Lucas E Quintero F is a teaching postdoctoral fellow in the Applied Maths & Stats department at the Colorado School of Mines. New to teaching pedagogies, Lucas has found a deep interest in alternative grading and novel methods of engaging with students. Lucas spends his time reading and enjoying the Mountains with his wife, two kids, and dog Milo.
After implementing standards-based grading in Linear Algebra at the Colorado School of Mines (which we refer to as “Mines”), we wanted to know how well it would scale to a multi-section, coordinated Calculus course . Mines is a public engineering school with an undergraduate student body of about 6000. Every student must take the Calculus sequence, which means we are offering a lot of it! In the fall of 2024, Becky became the Calculus I coordinator and thought the time was ripe to implement a similar grading system on a larger scale. That fall, around 600 students were enrolled in the course in sections of at most 40, taught by five different instructors.
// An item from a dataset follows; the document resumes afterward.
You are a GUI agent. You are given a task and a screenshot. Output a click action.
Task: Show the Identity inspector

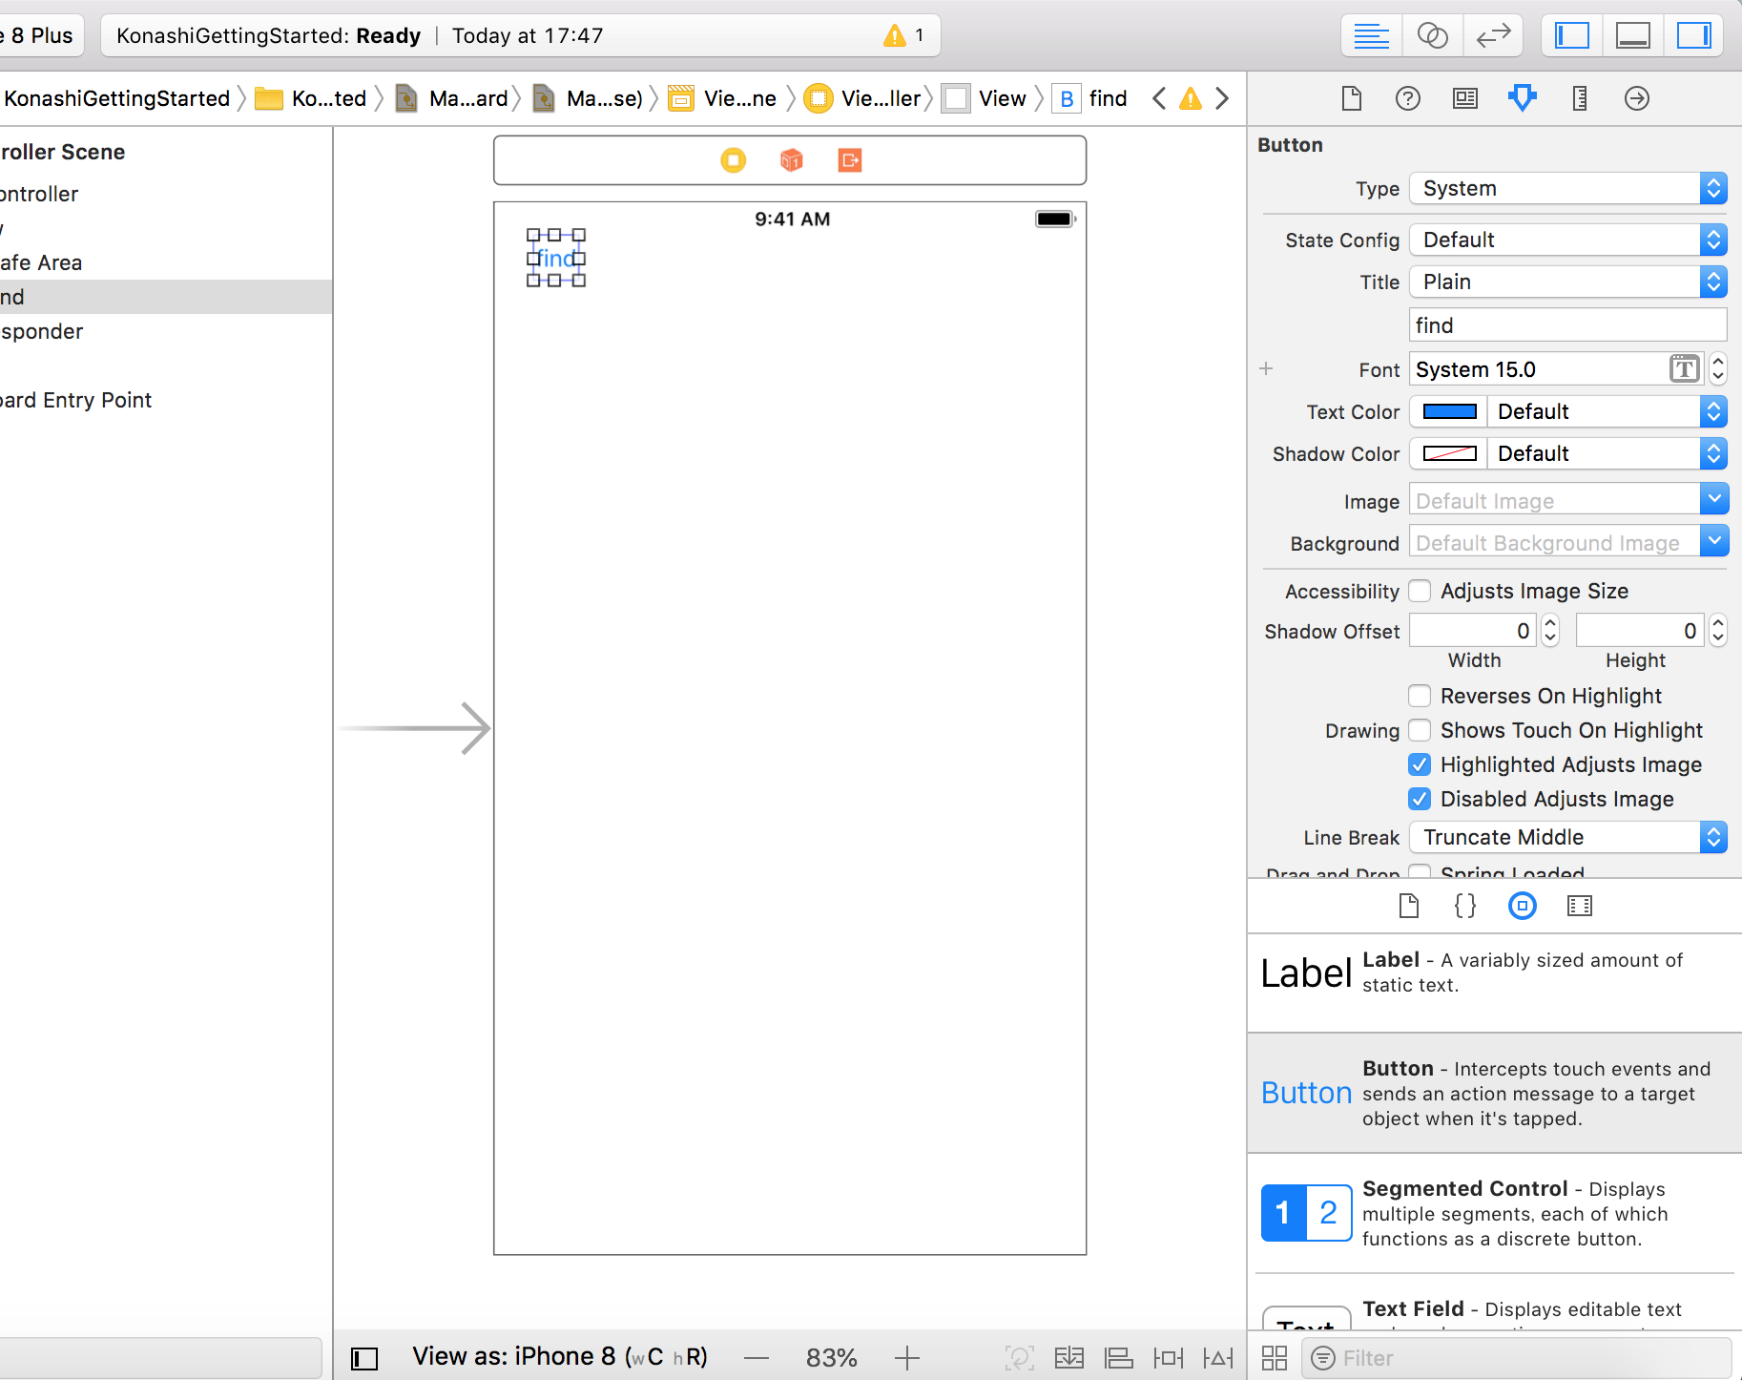click(x=1464, y=98)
It was a challenge to find examples of large-scale alternative grading that didn’t rely on computerized testing, so we forged our own path, and wanted to share about lessons we’ve learned.
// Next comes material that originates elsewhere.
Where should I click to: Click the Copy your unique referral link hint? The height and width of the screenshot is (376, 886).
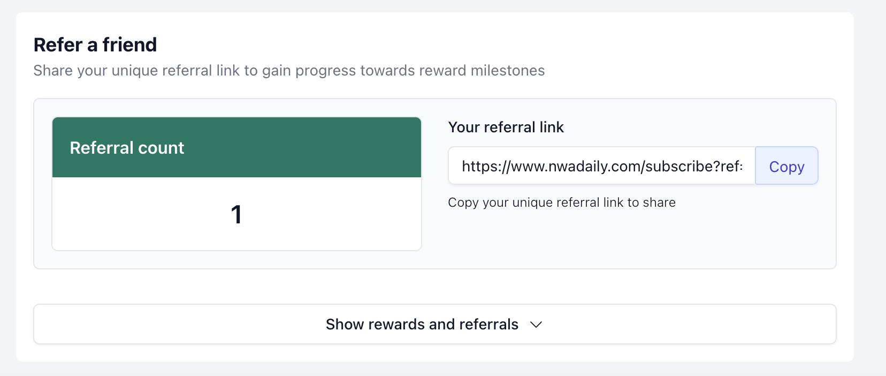point(562,202)
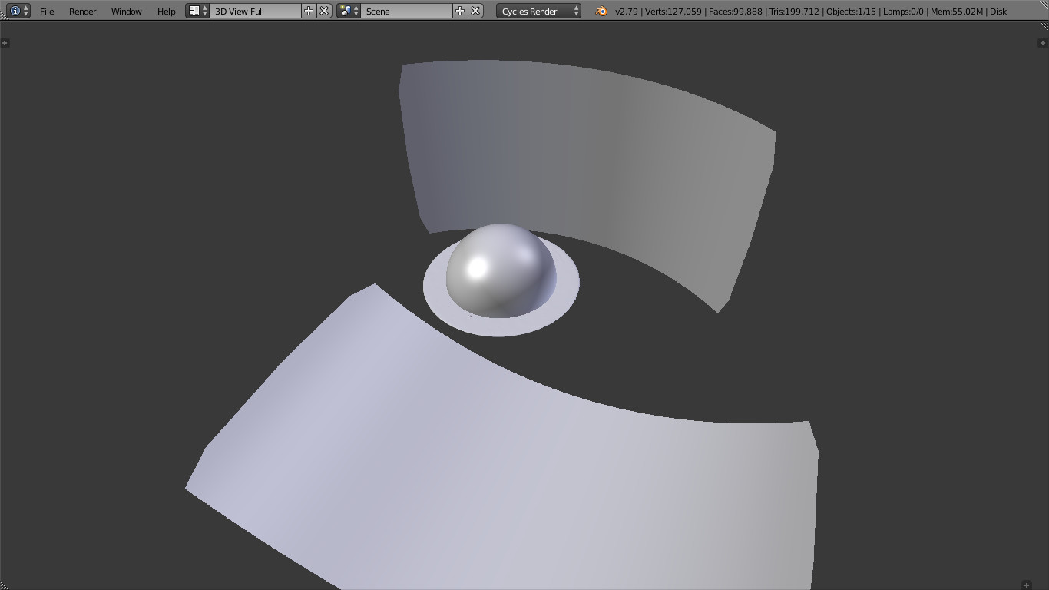Click the Blender logo icon in the header
This screenshot has height=590, width=1049.
click(601, 12)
From (uncoordinated) Linear Algebra to (coordinated) Calculus I
Becky worked with a previous teaching postdoc, Aram Bingham, to develop a mastery-based testing model for Linear Algebra. They developed a list of learning outcomes, and students had multiple opportunities to demonstrate mastery or proficiency on these by completing problems on biweekly exams. Three possible marks were given, P for Proficient, MR for Minor Revision (completed online outside of class), and a N for Not Yet to indicate that the student needed to attempt a problem on an upcoming assessment. If the student was given a Minor Revision mark, a successful revision would move that outcome’s mark to Proficient. The exam portion of the course grade, which counted for 70% of the grade, was determined by the proportion of outcomes for which a student attained a mastery mark at some point in the semester. [Footnote: The remaining portion of the grade was determined by engagement, worth 10%, and homework, worth 20%.] We liked the simplicity of the system and the ease at which it could replace the exam portion of a grade, leaving other components of the grading structure intact. The model was successful and we created a webpage resource and published a pedagogical paper.
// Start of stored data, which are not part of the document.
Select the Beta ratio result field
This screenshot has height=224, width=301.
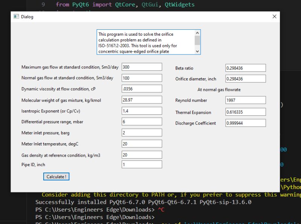(245, 68)
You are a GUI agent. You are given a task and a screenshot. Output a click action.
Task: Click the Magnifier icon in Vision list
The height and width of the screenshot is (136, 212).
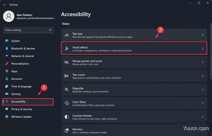coord(67,90)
Unlike Linear Algebra, however, Calculus I is centrally coordinated and has been so for a long time. Coordinated courses assign common homework and exams, and, often, share a Canvas page [fn: Some coordinators provide a LMS shell that instructors duplicate, and other coordinators use a single Canvas page, including shared gradebook. In Calculus I, we have been using a single Canvas page.]. The coordinator is responsible for creating materials, the schedule, and the Canvas page, among other duties. Coordinated courses traditionally have 2-3 midterms and a final exam consisting of short-answer problems graded using partial credit. While undergraduate teaching assistants grade homework, exams are graded collaboratively by the instructors, with each instructor assigned to grade a portion of each exam for all students. Generally, individual class activities are determined by the faculty member, although the coordinator may provide resources such as lecture notes or group activities. Our coordinators are members of the teaching faculty, while most of the instructors are adjuncts, graduate teaching fellows, or postdocs. The coordinator is expected to hold regular meetings with the instructional team.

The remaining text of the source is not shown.